Spotify is rumored to be close to signing new deals with all three major label groups, after many months of tough negotiations.
What changed to make the deal, reportedly at better financial terms for Spotify, possible? Leverage, says TechCrunch writer Josh Constine. He offered 5 reasons and we've added 2 more that show just how important a thriving Spotify is to the music industry and how much power they wield in negotiations.
1) Dictating The Top 40
"Spotify’s Discover Weekly and Release Radar playlists aren’t just some of its most popular and differentiated features. They give Spotify newfound power to choose what artists and songs a large swath of its listeners hear."
"Spotify contributes a big enough percentage of record labels’ total royalties that they have a lot more to lose from cutting it off… Spotify’s size has made record labels pulling out into either a bad bet or a bluff."
3) Diversifying Beyond Music
"Spotify has to pay out 70 percent of its revenue from major label music, but not from other content types like video and podcasts. That’s partly why Spotify is pouring investment into creating original content like 12 different video series… (and) a big original podcasts initiative."
4) Access Restrictions
"Spotify has built its ad-supported audience to be so big that it can now restrict their access to content as a bargaining chip.
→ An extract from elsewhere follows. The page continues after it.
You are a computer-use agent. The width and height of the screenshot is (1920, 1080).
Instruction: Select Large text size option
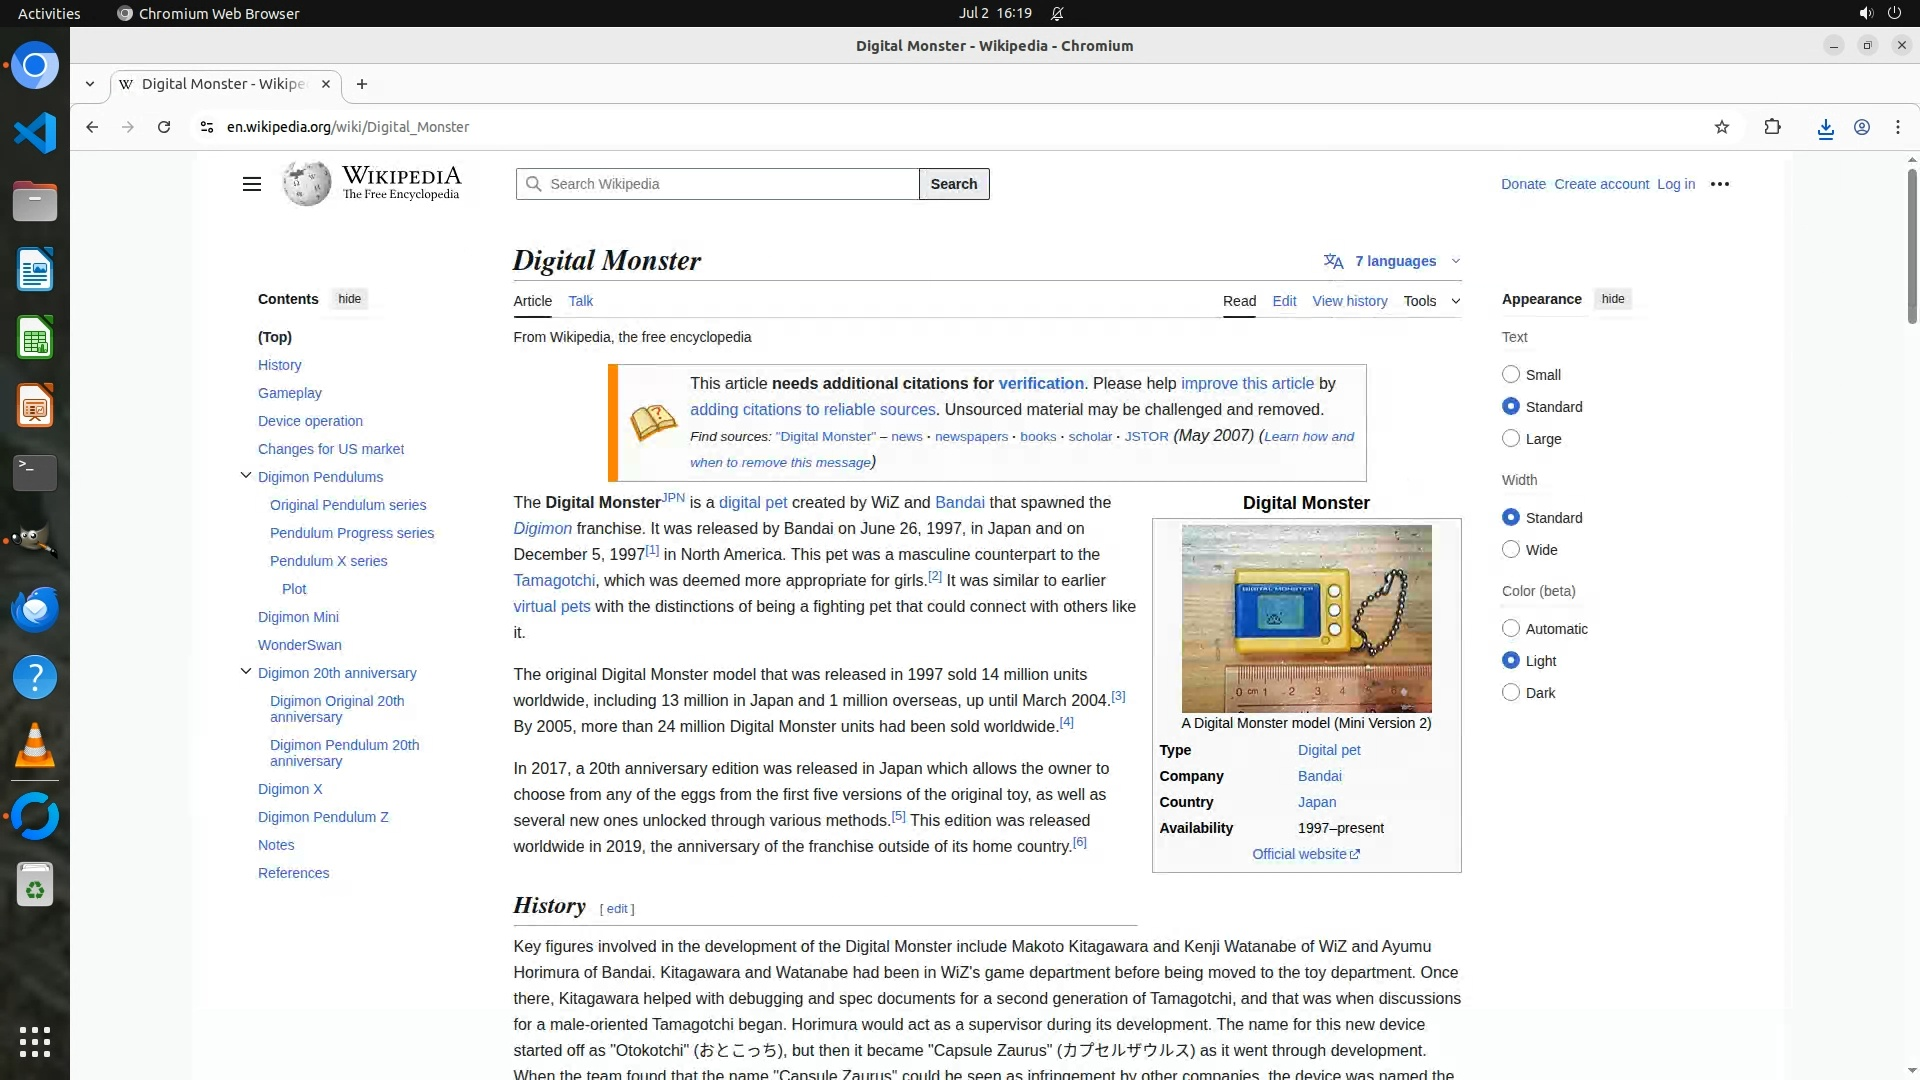pos(1511,439)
Some artists like Taylor Swift have been arguing for this option for years, but now Spotify has the scale to demand a financial incentive in return."
5) Becoming A Label
"If Spotify owns the rights to the music it streams, it’s who earns the royalty payouts. That’s why two sources tell TechCrunch that Spotify has discussed traditional record label-style deals with artists."
To Constine's list we add:
The labels may be giving the music streamer a hard time during negotiations, but deep down they know that Spotify is better than the alternatives. YouTube pays out far less per stream; and Apple Music, Amazon Prime Music and Google Play are all just a tiny part of big bad conglomerates who can afford to say NO to the labels at any time.
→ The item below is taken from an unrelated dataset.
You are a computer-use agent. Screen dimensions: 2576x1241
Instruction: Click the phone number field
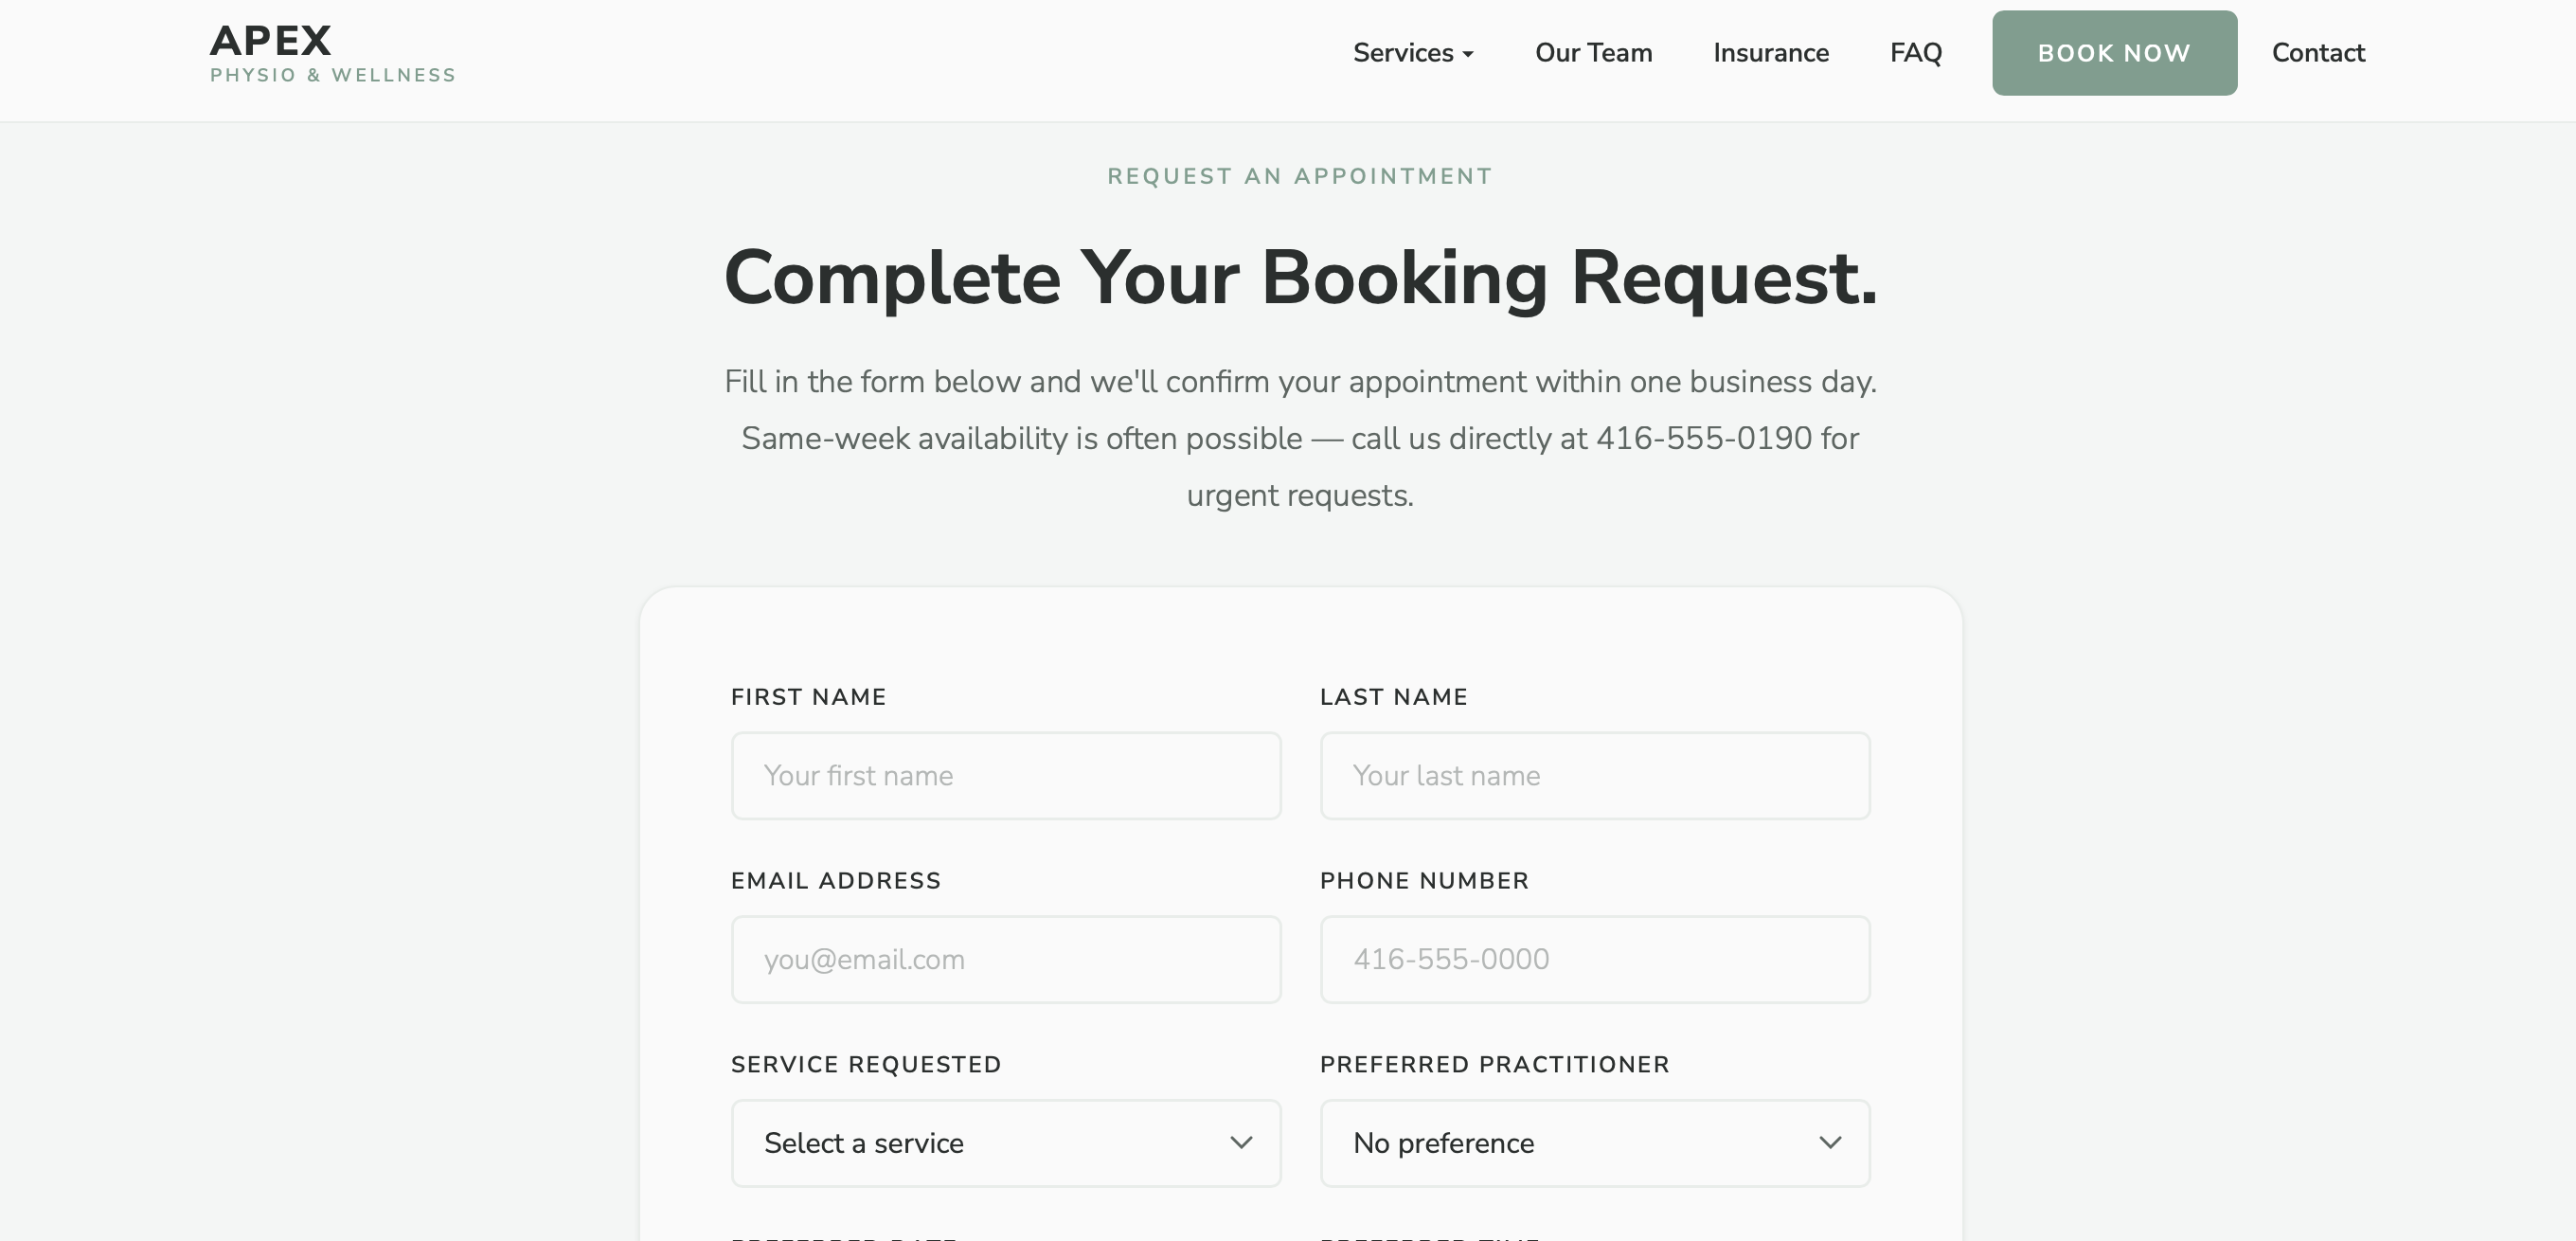coord(1594,959)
Remember when Apple became "too powerful" after iTunes grabbed 80% of the download market? As an independent all music company, Spotify is much more controllable.
7) An IPO Bonanza For The Labels
Never forget that the major label groups are significant stock holders in Spotify, as reportedly does indie label licensor Merlin. Some estimates put their combined stake in the music streamer at about 15%.
Whatever the real number, a successful IPO means tens of millions of dollars that go straight to each music group's bottom line.